/facial-recognition

Implement basic classifiers (Bayes', K-Nearest Neighbors, PCA, LDA) to achieve facial recognition.

Primary LanguageMatlab

facial_recognition

Implement basic classifiers (Bayes', K-Nearest Neighbors, PCA, LDA) in MATLAB to achieve facial recognition.

Introduction

For a formal definition of the assignment, please see the project description. For a summary of the results, please see my final report.

How to Run the Code

In order to keep the code readable and modular, each of the classifier and dimension reduction techniques have been implemented in separate MATLAB functions located in the classifiers directory. Helper functions are conveniently located in the utils directory.
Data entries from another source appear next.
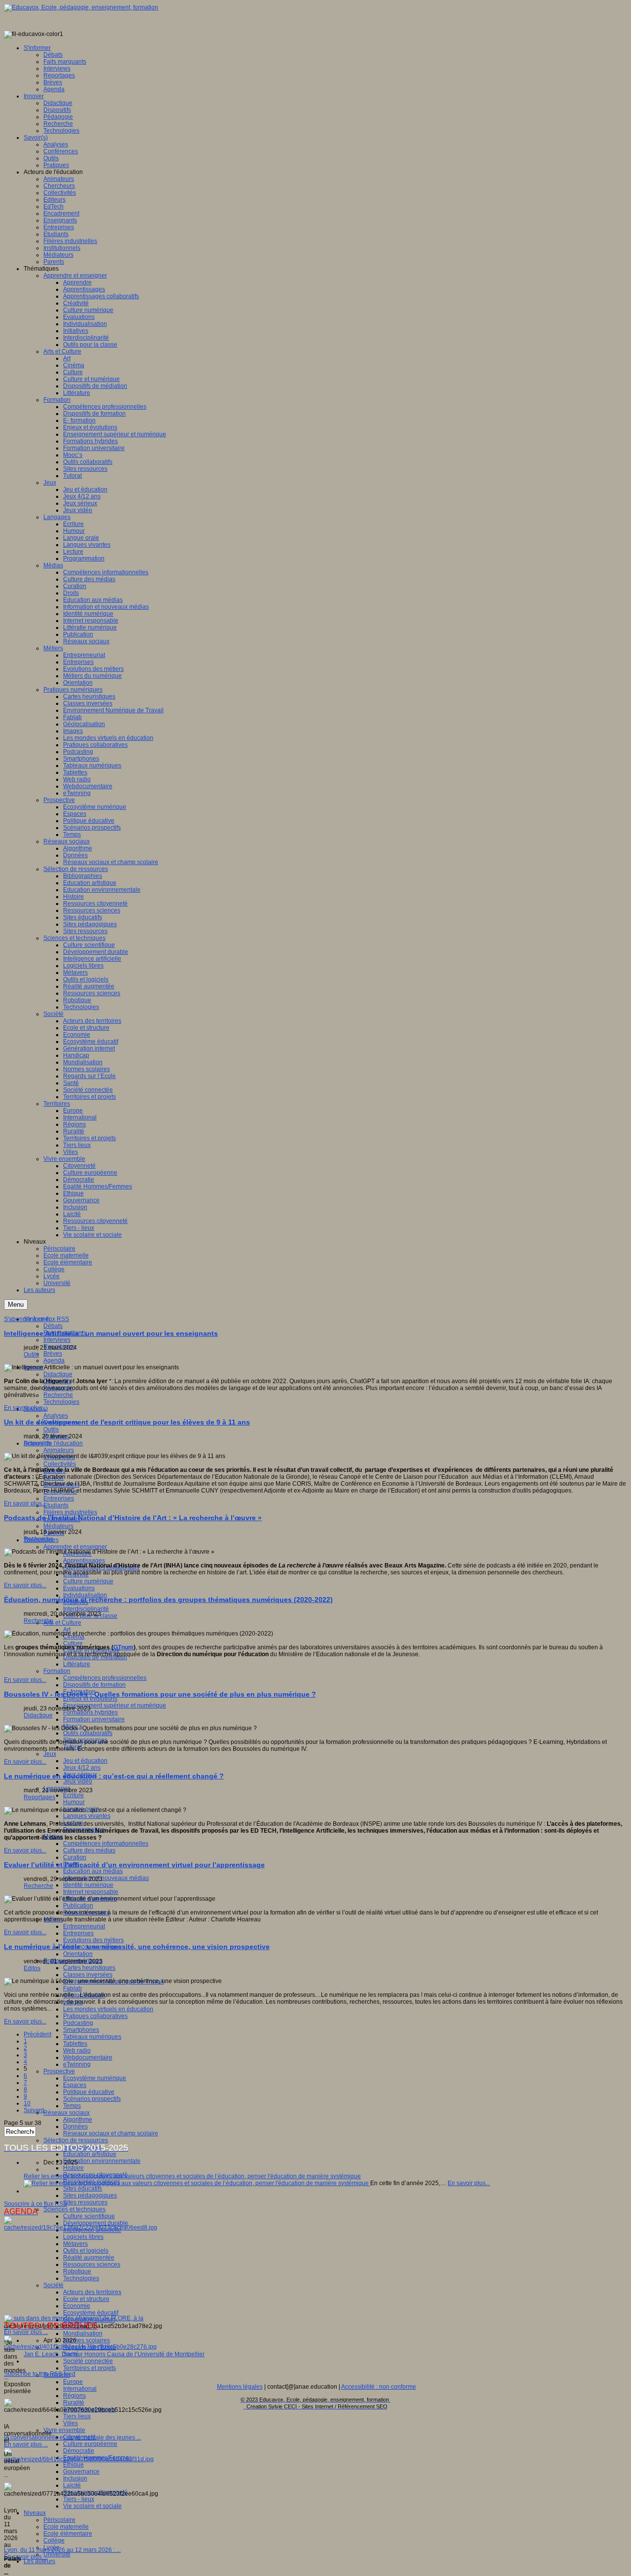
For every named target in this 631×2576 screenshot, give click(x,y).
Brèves (52, 1353)
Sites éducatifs (82, 2188)
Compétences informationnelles (105, 1843)
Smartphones (81, 2029)
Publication (78, 1905)
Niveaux (35, 2512)
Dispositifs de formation (94, 1684)
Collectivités (59, 1464)
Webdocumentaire (87, 2057)
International (80, 2388)
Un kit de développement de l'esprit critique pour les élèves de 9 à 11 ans (127, 1422)
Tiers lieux (77, 2416)
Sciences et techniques (74, 2209)
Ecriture (73, 1795)
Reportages (39, 1797)
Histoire (73, 2167)
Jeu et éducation (85, 1760)
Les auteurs (39, 2561)
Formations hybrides (90, 1712)
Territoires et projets (89, 2368)
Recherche (58, 1395)
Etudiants (56, 1505)
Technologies (61, 1401)
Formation (56, 1671)
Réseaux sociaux (66, 2112)
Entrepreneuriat (84, 1926)
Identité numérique (88, 1884)
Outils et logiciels (85, 2250)
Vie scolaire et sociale (92, 2506)
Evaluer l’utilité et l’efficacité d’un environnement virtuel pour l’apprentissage (134, 1865)
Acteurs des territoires (92, 2292)
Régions (74, 2395)
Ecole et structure (86, 2299)
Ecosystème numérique (94, 2078)
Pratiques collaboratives (95, 2016)
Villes (70, 2423)
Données (75, 2126)
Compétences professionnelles (104, 1677)
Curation (74, 1857)
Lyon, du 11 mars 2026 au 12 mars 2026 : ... (62, 2549)
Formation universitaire (94, 1719)
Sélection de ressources (75, 2140)
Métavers (75, 2243)
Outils (51, 1429)
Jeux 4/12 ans (82, 1767)
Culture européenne (90, 2443)
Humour (74, 1802)
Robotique (77, 2271)
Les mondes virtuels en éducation (108, 2009)
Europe (73, 2381)
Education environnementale (101, 2161)
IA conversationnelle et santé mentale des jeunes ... (72, 2437)
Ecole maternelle (66, 2526)
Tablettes (75, 2043)
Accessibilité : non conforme (378, 2386)
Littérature (76, 1664)
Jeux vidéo (77, 1781)
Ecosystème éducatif (90, 2312)
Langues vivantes (86, 1815)
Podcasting (78, 2022)
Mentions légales (240, 2386)
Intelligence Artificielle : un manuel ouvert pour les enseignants (111, 1333)
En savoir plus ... (26, 2332)
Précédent (37, 2034)
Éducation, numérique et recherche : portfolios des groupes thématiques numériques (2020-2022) (168, 1599)
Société (53, 2285)
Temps (72, 2105)
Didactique (57, 1374)
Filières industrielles (70, 1512)
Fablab (72, 1988)
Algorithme (77, 2119)
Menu (16, 1304)
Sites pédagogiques (90, 2195)
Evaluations (79, 1588)
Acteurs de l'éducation (53, 1443)
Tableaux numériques (92, 2036)
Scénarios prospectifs (92, 2098)
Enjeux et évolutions (90, 1698)
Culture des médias (89, 1850)
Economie (76, 2305)
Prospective (59, 2071)
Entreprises (58, 1498)
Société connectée (88, 2361)
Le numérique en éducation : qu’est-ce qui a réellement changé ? (114, 1776)
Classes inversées (87, 1974)
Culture (73, 1643)
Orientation (78, 1953)
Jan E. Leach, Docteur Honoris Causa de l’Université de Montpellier (114, 2354)
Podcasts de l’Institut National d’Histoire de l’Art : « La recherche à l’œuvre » (133, 1518)
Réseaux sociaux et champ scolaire (110, 2133)
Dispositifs (37, 1443)
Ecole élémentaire (67, 2533)
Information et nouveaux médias (106, 1878)
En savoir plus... (25, 1407)
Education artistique (89, 2154)
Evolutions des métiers (93, 1940)
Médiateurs (58, 1526)
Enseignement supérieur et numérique (114, 1705)
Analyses (55, 1415)
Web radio (77, 2050)
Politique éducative (88, 2092)
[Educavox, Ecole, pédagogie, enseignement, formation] (81, 7)
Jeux (49, 1753)
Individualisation (85, 1595)
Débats (53, 1326)
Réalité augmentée (88, 2257)
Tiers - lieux (78, 2499)
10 (27, 2103)
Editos (32, 1968)
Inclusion (75, 2478)
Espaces (74, 2085)
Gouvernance (81, 2471)
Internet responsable (90, 1891)
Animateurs (58, 1450)
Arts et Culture (62, 1622)
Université (56, 2554)
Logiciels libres (83, 2236)
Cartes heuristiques (89, 1967)
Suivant (34, 2110)
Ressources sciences (91, 2264)
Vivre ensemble (64, 2430)
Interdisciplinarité (86, 1608)
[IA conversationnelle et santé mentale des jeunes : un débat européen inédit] (80, 2346)
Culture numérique (88, 1581)
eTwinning (77, 2064)
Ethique (73, 2464)
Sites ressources (85, 2202)
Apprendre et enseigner (75, 1546)
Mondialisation (83, 2333)
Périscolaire (59, 2519)
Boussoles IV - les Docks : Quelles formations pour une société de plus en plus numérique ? (160, 1694)
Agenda (54, 1360)
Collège (54, 2540)
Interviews (56, 1339)
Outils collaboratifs (87, 1733)
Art (66, 1629)
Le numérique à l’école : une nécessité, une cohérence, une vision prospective (137, 1946)
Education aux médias (93, 1871)
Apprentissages (84, 1560)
The main script is located in the top level of the code directory.

I have divided the script into the following sections:

  • Preprocess Data
    • Load Variables
    • Divide Data (Training and Testing)
  • Bayesian Classification
  • K-Nearest Neighbors Classification
  • Principal Component Analysis (PCA)
    • Bayesian Classification after PCA
    • K-Nearest Neighbors Classification after PCA
  • Fisher's Linear Discriminant Analysis (LDA)
    • Bayesian Classification after LDA
    • K-Nearest Neighbors Classification after LDA

The main file contains initial conditions and parameters for different circumstances. To test different functionality, simply modify those state conditions variables.

The script can be run its entirety, or one section at a time to observe and analyze the results for the given section. At the end of the script, the results of each classification technique are displayed in a table. Below is an example table when running the whole script on the Face data set.

Face Data Set Example Table

All input data can be found in the data directory in the form of .mat files. For any help or clarification, please review the help text to understand how each of the functions are meant to be used.

Extra Credit

The extra credit script is written in the same format as the main script. In this script, I split the face data set 3 different classes corresponding to the states of "Happy", "Neutral" and "Illuminated". I used this data to train the classifiers to detect the state of a given subject, as opposed to recognizing the subject themselves.